Friction and Order

Great Powers and Globalizing China, 1854-1949


About the Project

The most pressing geopolitical issue of our time is clear: how can China fit into a global ‘rules-based order’? This question is not new. What is new is that this time China will play the decisive role in answering it, from a position of strength. But how it does so will be heavily influenced by the baggage of history it set on its shoulders – because the last time the question arose, China found itself in a position of weakness. From 1839 to 1949, China was the object of efforts by foreign Great Powers to answer that question. Foreign hard power penetrated deeply into first Qing and then Republican China, globalizing it by coercion. Notably, however, this rarely involved using much military power to do so, or even investing a significant share of overall resources. And quite often, China did not even rate highly as a priority in their own grander scheme of things. But they kept going, such that by 1919 China was deeply entangled within larger projects to build both a regional and global order. By the 1930s its connections to these projects came to be seen as a crucial problem to solve in reordering the world.
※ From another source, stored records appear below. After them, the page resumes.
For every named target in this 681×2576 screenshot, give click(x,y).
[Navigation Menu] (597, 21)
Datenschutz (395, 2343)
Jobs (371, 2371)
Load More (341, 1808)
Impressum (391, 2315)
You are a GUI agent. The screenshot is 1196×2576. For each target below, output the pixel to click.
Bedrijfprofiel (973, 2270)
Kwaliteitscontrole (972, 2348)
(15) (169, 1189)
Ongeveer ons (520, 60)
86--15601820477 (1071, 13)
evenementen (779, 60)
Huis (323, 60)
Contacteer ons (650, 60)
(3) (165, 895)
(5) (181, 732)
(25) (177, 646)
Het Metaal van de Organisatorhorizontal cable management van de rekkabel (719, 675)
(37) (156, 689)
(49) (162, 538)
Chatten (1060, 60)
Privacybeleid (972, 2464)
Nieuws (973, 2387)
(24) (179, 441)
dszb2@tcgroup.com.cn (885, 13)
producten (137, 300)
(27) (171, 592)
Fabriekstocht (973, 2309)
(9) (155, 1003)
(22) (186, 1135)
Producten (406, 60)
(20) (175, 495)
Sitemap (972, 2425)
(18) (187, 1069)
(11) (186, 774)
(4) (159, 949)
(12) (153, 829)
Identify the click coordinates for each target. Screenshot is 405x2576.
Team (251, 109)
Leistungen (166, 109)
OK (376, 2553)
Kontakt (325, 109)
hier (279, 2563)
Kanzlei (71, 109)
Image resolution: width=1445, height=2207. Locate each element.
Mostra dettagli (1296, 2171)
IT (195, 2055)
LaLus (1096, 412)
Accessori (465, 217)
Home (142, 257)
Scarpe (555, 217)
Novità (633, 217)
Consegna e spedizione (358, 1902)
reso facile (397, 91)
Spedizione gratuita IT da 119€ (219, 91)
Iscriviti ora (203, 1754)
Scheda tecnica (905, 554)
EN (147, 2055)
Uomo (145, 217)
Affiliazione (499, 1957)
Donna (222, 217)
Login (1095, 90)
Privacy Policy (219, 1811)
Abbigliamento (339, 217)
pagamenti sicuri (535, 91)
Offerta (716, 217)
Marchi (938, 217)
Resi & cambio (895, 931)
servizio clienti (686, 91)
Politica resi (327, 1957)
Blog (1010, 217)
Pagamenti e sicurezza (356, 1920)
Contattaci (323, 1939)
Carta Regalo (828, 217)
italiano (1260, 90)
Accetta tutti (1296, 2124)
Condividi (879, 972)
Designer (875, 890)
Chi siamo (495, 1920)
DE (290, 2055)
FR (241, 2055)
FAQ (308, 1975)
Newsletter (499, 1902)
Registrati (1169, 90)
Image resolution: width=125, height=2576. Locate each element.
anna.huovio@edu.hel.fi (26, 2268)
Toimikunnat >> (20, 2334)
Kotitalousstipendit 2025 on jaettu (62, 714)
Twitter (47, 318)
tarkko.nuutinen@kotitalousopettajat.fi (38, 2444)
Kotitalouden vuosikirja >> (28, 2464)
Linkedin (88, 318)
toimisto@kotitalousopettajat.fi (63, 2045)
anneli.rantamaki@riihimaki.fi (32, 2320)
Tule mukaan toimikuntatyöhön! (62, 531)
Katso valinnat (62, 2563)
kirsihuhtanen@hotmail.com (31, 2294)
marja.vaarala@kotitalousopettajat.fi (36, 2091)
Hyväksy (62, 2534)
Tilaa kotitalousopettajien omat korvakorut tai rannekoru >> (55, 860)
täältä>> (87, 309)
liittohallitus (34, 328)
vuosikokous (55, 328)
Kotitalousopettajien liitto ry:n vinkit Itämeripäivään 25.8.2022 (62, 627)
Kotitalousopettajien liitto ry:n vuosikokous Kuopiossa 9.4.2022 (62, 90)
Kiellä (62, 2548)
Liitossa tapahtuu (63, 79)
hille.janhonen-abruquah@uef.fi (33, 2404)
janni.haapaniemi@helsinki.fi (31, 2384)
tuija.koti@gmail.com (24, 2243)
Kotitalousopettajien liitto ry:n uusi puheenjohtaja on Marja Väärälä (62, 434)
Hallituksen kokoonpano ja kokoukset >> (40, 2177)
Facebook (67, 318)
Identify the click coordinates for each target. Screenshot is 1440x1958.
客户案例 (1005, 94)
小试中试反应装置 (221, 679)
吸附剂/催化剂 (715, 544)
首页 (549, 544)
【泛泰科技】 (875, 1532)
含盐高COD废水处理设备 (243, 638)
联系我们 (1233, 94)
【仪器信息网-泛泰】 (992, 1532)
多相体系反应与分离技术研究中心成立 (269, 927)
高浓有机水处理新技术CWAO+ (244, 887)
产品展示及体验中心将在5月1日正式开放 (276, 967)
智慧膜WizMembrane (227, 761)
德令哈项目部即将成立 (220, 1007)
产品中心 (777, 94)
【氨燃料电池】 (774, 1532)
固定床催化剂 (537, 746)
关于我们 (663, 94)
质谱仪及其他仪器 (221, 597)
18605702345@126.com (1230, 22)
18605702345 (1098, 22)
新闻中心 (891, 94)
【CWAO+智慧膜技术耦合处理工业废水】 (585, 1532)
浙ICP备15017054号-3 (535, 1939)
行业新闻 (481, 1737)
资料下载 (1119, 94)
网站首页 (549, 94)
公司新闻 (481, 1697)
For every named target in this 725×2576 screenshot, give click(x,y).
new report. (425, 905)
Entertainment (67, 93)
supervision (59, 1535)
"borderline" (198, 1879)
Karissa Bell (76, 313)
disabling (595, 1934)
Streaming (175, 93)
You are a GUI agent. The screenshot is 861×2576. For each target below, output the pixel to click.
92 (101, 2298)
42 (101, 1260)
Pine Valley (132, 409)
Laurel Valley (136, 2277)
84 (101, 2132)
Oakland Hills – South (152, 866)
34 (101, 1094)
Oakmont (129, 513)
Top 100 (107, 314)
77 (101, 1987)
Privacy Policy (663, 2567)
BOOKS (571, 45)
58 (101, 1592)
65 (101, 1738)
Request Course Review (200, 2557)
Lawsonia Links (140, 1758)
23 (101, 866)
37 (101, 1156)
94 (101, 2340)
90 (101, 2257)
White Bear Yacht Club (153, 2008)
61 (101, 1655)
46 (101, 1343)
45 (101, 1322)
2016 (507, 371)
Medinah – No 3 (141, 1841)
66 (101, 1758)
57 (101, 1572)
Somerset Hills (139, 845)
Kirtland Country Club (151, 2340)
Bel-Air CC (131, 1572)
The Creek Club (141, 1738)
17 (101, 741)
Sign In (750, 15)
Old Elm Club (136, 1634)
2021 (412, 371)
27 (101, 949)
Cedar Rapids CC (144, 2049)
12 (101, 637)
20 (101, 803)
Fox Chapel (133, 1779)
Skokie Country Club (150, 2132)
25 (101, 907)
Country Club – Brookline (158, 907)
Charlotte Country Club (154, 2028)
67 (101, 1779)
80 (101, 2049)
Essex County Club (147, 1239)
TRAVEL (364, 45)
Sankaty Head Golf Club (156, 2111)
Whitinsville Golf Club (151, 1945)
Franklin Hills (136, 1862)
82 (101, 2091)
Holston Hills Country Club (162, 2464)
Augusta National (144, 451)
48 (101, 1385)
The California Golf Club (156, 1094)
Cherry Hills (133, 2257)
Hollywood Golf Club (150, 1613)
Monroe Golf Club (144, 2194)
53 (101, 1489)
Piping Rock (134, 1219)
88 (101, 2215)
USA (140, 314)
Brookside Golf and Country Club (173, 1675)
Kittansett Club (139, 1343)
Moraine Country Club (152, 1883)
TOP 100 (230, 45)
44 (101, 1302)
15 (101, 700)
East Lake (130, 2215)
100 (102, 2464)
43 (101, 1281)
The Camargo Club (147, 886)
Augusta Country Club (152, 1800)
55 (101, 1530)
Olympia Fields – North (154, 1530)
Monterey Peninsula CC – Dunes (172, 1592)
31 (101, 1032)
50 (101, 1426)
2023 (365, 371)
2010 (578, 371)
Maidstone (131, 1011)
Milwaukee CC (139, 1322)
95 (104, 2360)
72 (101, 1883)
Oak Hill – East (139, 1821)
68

What the Great Powers always saw as a possible problem had now become a pressing one: they might get into a major war with each other over how to globalize China. That focuses the principal question this research project will address: why were Great Power efforts to globalize imperial and republican China so volatile – and to what ends? To address that question, this project aims to make it necessary for the existing silos of research to engage each other. Studies in Great Power global foreign and defence policies, international relations, and global ordering need deeper grounding in how their metropolitan governments engaged with the Sinic region – including with their own agents located therein – and to what ends. The purpose of this project is to drive those conversations, especially to reconceptualize our global understanding of the role Great Powers, and their agents, played in the Chinese ‘century of humiliation’. China is not the subject of this project. Art imitates life: it is, once, again, the object. Our subject is how the Great Powers tried to build the global order that the PRC now seeks to redesign, and to fit China into it. Our contribution will be to clarify, and reposition, our understanding of their efforts, agency, and impact.